Pullan, Derek; Westall, Frances; Hofmann, Beda A.; Parnell, John; Cockell, Charles S.; Edwards, Howell G. M.; Villar, Susana E. Jorge; Schröder, Christian; Cressey, Gordon; Marinangeli, Lucia; Richter, Lutz and Klingelhöfer, Göstar (2008). Identification of morphological biosignatures in Martian analogue field specimens using in situ planetary instrumentation. Astrobiology, 8(1) pp. 119–156.



We have investigated how morphological biosignatures (i.e., features related to life) might be identified with an array of viable instruments within the framework of robotic planetary surface operations at Mars. This is the first time such an integrated lab-based study has been conducted that incorporates space-qualified instrumentation designed for combined in situ imaging, analysis, and geotechnics (sampling).

Specimens were selected on the basis of feature morphology, scale, and analogy to Mars rocks. Two types of morphological criteria were considered: potential signatures of extinct life (fossilized microbial filaments) and of extant life (crypto-chasmoendolithic microorganisms). The materials originated from a variety of topical martian analogue localities on Earth, including impact craters, high-latitude deserts, and hydrothermal deposits.

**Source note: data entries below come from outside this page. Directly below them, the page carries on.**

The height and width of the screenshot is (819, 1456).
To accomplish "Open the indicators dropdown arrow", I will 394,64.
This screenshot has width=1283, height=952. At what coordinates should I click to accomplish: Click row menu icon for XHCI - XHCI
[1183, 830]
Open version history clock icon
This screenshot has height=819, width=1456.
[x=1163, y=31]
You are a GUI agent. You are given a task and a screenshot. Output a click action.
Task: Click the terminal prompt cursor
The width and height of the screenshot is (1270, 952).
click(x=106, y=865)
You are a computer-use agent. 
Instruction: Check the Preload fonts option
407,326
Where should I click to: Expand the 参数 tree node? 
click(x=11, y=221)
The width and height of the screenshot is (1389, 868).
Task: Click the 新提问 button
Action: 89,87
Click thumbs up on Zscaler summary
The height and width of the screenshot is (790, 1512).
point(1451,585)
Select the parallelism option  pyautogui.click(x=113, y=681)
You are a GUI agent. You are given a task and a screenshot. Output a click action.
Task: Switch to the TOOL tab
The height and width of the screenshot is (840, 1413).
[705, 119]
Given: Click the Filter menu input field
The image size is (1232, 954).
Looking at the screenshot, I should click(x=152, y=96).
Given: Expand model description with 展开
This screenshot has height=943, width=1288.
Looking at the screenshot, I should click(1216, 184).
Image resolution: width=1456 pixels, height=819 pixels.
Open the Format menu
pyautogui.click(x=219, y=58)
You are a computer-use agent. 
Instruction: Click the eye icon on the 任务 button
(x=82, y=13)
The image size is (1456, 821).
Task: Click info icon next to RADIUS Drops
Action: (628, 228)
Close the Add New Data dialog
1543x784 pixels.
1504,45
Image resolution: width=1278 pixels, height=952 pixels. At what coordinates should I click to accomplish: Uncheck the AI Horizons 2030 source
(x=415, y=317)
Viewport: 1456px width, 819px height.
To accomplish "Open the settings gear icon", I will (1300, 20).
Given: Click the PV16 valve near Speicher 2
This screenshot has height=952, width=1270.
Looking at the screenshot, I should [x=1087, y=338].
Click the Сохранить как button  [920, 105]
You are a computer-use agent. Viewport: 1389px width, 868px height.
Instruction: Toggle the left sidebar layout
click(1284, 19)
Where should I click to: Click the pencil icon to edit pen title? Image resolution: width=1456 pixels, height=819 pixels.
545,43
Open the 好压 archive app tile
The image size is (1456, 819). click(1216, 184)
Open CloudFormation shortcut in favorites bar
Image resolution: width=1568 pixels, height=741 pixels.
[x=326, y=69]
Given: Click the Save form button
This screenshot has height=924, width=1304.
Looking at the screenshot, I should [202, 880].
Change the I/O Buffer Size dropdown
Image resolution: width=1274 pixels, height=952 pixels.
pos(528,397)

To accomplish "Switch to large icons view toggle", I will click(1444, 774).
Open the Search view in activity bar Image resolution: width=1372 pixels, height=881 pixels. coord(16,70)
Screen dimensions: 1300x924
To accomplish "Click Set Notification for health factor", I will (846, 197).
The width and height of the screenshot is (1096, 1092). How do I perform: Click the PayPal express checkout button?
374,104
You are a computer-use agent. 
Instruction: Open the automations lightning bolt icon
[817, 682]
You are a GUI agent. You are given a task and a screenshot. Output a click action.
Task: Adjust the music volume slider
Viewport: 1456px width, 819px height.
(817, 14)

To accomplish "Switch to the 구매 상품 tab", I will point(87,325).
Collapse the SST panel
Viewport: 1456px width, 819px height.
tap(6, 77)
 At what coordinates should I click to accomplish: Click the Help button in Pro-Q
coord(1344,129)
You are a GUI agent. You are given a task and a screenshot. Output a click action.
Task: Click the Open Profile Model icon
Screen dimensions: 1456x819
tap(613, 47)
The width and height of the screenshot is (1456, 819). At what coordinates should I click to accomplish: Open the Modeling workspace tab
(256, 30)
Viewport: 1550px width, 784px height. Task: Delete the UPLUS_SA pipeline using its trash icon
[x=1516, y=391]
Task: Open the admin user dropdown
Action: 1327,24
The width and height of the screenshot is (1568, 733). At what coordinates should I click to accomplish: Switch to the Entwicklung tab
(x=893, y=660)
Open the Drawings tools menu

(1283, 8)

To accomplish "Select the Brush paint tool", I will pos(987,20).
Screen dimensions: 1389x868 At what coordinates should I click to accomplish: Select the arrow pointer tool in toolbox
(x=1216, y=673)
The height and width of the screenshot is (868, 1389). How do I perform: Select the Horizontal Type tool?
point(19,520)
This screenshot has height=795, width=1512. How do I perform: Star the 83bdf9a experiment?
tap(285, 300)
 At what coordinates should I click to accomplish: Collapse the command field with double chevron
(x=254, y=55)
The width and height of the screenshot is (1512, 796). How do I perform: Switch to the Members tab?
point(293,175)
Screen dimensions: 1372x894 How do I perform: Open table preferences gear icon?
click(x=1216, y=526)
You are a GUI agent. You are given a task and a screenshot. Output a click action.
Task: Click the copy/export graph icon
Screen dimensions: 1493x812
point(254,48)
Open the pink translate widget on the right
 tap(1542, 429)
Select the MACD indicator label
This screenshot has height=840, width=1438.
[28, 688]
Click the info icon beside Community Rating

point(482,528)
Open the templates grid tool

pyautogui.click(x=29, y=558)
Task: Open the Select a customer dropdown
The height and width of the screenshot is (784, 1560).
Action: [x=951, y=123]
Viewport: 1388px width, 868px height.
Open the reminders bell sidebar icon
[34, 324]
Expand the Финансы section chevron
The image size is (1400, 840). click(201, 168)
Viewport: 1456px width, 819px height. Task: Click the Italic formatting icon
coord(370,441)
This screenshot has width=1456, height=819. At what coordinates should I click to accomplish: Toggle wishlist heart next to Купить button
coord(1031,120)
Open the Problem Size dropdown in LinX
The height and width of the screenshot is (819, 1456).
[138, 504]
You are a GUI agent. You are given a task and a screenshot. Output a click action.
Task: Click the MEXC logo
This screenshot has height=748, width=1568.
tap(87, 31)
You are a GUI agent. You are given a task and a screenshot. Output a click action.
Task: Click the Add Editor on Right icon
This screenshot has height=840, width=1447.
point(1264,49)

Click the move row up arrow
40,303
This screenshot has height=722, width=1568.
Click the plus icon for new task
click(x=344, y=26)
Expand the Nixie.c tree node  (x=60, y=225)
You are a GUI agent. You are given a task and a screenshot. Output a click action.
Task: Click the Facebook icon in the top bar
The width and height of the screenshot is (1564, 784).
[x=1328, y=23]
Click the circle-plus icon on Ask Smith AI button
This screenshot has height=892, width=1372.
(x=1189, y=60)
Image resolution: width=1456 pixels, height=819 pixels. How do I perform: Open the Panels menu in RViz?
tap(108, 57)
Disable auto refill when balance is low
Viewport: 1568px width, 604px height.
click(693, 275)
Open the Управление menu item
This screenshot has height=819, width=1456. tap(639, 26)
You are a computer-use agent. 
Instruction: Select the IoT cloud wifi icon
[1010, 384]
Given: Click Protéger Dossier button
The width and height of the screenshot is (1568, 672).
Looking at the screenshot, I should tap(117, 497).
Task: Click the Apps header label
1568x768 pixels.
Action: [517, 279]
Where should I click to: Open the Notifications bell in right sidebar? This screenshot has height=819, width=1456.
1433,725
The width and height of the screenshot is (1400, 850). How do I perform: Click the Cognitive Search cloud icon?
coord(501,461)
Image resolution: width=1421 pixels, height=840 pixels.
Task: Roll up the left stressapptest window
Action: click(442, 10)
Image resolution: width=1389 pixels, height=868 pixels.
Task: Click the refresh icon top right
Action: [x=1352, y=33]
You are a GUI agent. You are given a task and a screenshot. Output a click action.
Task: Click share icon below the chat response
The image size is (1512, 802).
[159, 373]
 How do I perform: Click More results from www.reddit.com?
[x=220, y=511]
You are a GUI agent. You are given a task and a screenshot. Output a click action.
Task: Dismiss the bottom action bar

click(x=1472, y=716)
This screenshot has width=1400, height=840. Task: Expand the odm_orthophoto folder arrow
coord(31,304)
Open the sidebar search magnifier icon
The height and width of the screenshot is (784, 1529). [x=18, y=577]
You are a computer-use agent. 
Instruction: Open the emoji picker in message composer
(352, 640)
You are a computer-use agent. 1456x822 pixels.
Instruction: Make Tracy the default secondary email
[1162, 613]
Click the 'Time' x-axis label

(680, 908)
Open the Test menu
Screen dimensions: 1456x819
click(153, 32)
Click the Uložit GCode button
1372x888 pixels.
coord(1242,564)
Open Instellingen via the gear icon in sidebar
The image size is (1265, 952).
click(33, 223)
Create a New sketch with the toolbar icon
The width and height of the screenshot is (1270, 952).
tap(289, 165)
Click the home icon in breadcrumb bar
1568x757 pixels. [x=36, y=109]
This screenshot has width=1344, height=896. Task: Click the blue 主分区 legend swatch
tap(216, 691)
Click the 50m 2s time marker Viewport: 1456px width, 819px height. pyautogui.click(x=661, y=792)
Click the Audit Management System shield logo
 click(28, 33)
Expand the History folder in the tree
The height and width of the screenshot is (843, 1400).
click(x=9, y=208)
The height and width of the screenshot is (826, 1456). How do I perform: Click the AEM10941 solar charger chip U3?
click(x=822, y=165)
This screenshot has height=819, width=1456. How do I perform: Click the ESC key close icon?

Our in situ payload included a stereo camera, microscope, Mössbauer spectrometer, and sampling device (all space-qualified units from Beagle 2), and an array of commercial instruments, including a multi-spectral imager, an X-ray spectrometer (calibrated to the Beagle 2 instrument), a micro-Raman spectrometer, and a bespoke (custom-designed) X-ray diffractometer. All experiments were conducted within the engineering constraints of in situ operations to generate realistic data and address the practical challenges of measurement.

Our results demonstrate the importance of an integrated approach for this type of work. Each technique made a proportionate contribution to the overall effectiveness of our “pseudopayload” for biogenic assessment of samples yet highlighted a number of limitations of current space instrument technology for in situ astrobiology.